Unsurprisingly, our top-rated book of the year (4.4 out of a possible 5), Once Upon a Chef Weeknight/Weekend by Jennifer Segal, generated several keepers. Among the many highlights were smoky chickpea, red lentil, and vegetable soup (“hearty with lots of smoky flavor….super!”), drunken style noodles with shrimp (“I want to go back to this one!”), bbq soy and ginger chicken thighs (“super on the grill!”), ciabatta pesto pizza (“a go-to for a quick supper”), pan-seared halibut (“the sauce makes the dish…very rich…easy”), and, for dessert, french apple cake (“the rum is perfect…a nice small cake”) and brownie pudding (“rich and buttery, yet light and delicate!”). It’s worth noting that most of the above recipes were highly praised by multiple people.
Despite the fact that several in our group are avowed non-bakers, Dorie Greenspan’s Baking With Dorie was our second highest-rated title of the year (3.77 out of a possible 5). After many decades in the cookbook biz, it’s apparent that the author knows her way around a cookie sheet, and a recipe! Our keepers from this book included mocha walnut torte (“dairy free and gluten free so great for those with food restrictions”), olive oil brownies (“excellent fudginess!”), grain and seed muffins (“really delicious…not too sweet”), and bakewell tart (“tender almond sponge cake, raspberry jam, pastry crust….hit all the right notes for me!”).
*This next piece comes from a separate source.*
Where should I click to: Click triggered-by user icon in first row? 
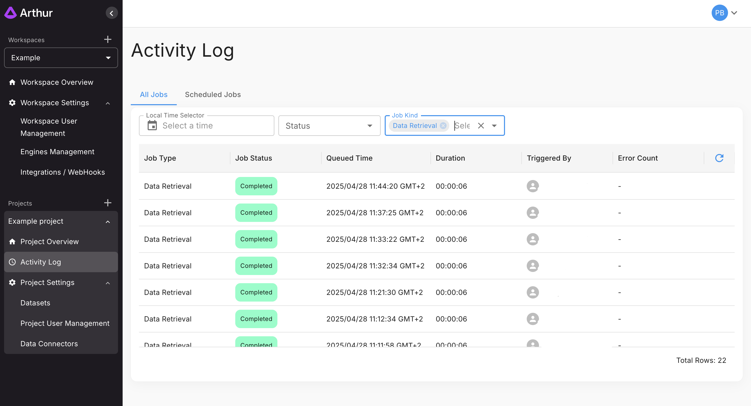[x=532, y=186]
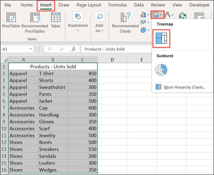Select column D header

[112, 60]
Even titles that generated a lukewarm response overall could surprise us with flashes of brilliance. Dada Eats Love to Cook It by Samah Dada, while squarely in “meh” territory (2.9 out of a possible 5) had us falling in intense legume love with chana masala, dal makhani, and the best dal ever. Jew-ish by Jake Cohen also garnered a very average rating (3.0 out of 5), but our cooks were passionate about a few recipes: pomegranate bbq chicken wings (“one of the best wing sauces ever!”) and iraqi roasted salmon (“awesome tomato-lemon topper– perfect with the salmon!”). Moving a bit further down the ratings, Grains For Every Season by Joshua McFadden (2.75 out of 5) also had a couple of well-loved dishes: both farrotto in the style of cacio e pepe (“enjoyed this more than a rice risotto…nice flavor!”) and buckwheat cream scones your way (“rich yet light with delicate buckwheat flavor”)are on repeat, or will be when the weather cools off a bit!
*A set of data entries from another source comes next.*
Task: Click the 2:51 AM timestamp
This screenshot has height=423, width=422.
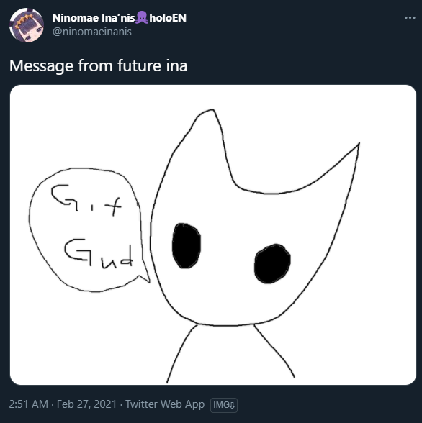Action: pyautogui.click(x=28, y=404)
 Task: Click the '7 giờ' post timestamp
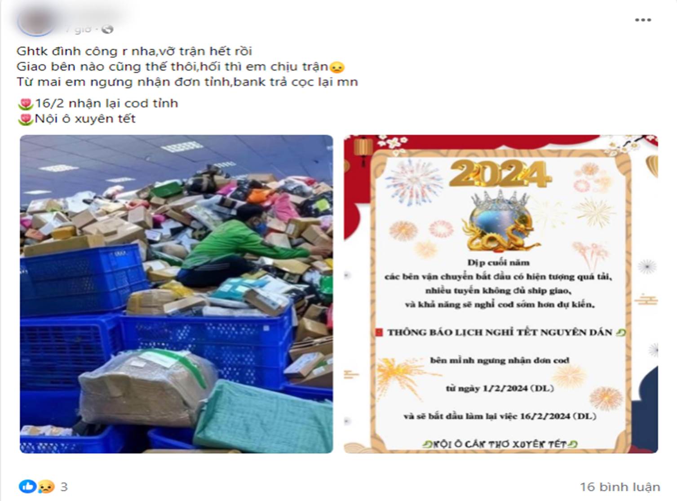(78, 29)
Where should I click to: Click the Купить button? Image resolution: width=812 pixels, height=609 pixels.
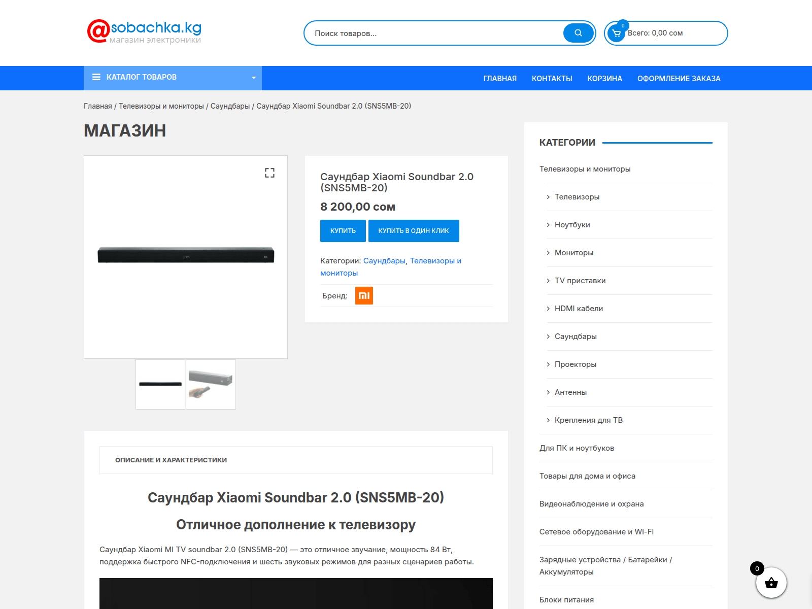pos(343,231)
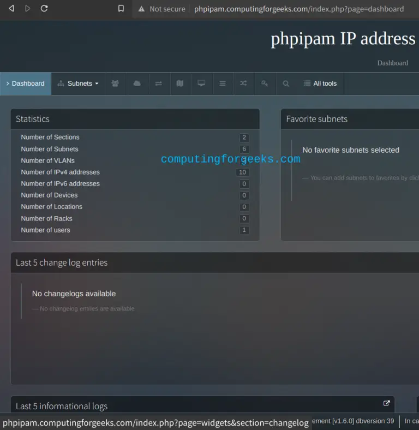Click the cloud icon in navbar
Image resolution: width=419 pixels, height=430 pixels.
(137, 83)
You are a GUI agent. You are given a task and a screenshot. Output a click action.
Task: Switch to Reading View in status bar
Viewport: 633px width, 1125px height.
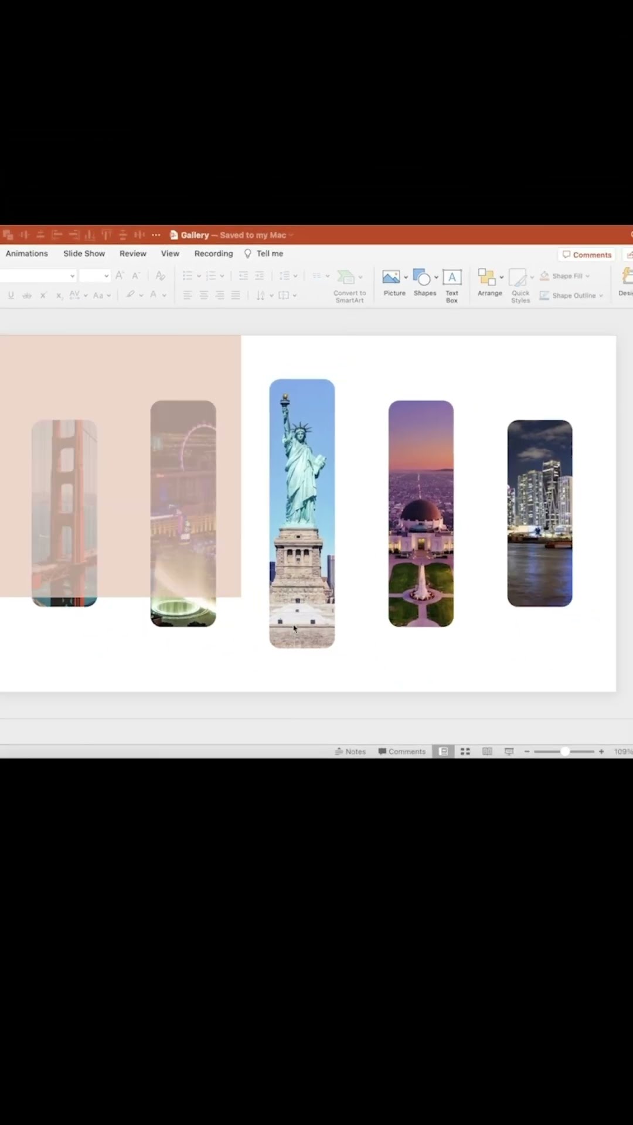[487, 752]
As always, there were titles that just didn’t speak to us, even if they’d been well reviewed by those who probably know way more about food and cooking than we do. However, in our defense, we actually make the recipes in a book, not just read them and drool over the photos. Sometimes dishes that sounded wonderful on the page wound up needing more time, pots, bowls, or expensive ingredients than we anticipated. Some dishes didn’t taste as described, or as good as we’d expected. But even titles we didn’t enjoy all that much had their moments. One Pot, Pan, Planet by Anna Jones (2.3 out of 5) had a “sleeper hit” with quick squash lasagna. Stir by Barbara Lynch (2.5 out of 5) had old fellow marinara sauce, “the one recipe I have used the most this year.” And from In Cod We Trust by Heather Atwood (1.9 out of 5) two cooks raved about roasted cherry tomato sauce, a zippy relish that keeps well and tastes fantastic on almost anything.
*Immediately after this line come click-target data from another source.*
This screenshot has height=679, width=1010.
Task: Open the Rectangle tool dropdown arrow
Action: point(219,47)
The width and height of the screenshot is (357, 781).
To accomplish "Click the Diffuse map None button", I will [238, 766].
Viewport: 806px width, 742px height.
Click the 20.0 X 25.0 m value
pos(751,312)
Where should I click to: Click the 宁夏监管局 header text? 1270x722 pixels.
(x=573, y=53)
For all you numbers people out there, this year’s highest rating was a 4.4, and the lowest a 1.9. Our combined average for all titles was 3.05. That’s very…..average! Check out any or all of the above titles and see if you agree with our group’s opinions. And please join us at our next meeting, Friday September 29 at 11 AM in the Fireplace Room. Speaking of keepers, we’ll be road-testing Deb Perelman’s newest, Smitten Kitchen Keepers. Copies are available at the main circulation desk or via curbside pickup. See you then!